Reis et al in 2021 suggested that during orthodontic tooth movement, cytokines were released in the gingival crevice, affecting bone remodelling. PBM stimulations increased the levels of IL-1β, IL-8, OPN, and PGE2 LLLT was statistically related to an increase of IL-1β levels10.
Abellán in 2021 used an intraoral scanner and cone-beam computed tomography (CBCT) to study molar intrusion using a mini screw as anchorage. Again, they found the technique was effective in accurately monitoring the intrusion distance (p > 0.05). CBCT records allowed volumetric evaluation of the root resorption process, and it was found to be less in the PBM group. (5) They also suggested that the ‘’application of PBM may provide better periodontal records and lower progression of root resorption at the expense of little lower intrusion distance and velocity’’5.
Finally, Caccianiga in 2022 reported 30 patients treated with rapid palatal expansion. The pain was significantly lower in the experimental group16. PBM was used in orthodontics together with anchoring TAD micro-screws as stability. After 60 days post-treatment, significantly higher stability was noted in the PBM group, and the authors had concluded that application of the 808nm diode laser increased micro-implant stability clinically. PBM also reduced the pain felt by patients2.

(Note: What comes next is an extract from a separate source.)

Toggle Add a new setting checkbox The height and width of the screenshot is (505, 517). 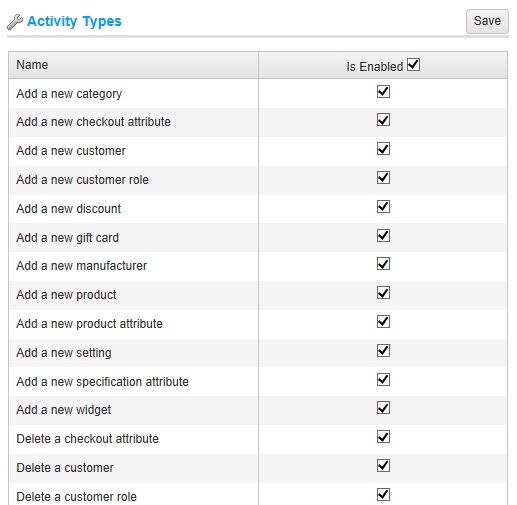tap(383, 351)
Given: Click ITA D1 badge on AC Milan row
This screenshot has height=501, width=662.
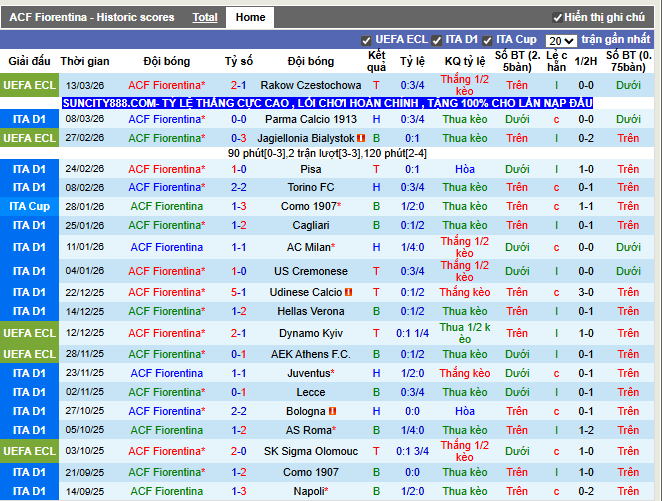Looking at the screenshot, I should coord(30,247).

With the updated information suggested above, it is possible to apply PBM safely to assist the orthodontic patient and even to improve treatment time and outcome for patients who have received implant treatments. The findings here suggest that intraoral PBM could be used to decrease alignment treatment time and pain/discomfort, as well as encourage bone formation, promoting bone healings and osseointegration of dental implants. However, due to research limitations, a further extensive study by multi-centred, randomised clinical trials is suggested.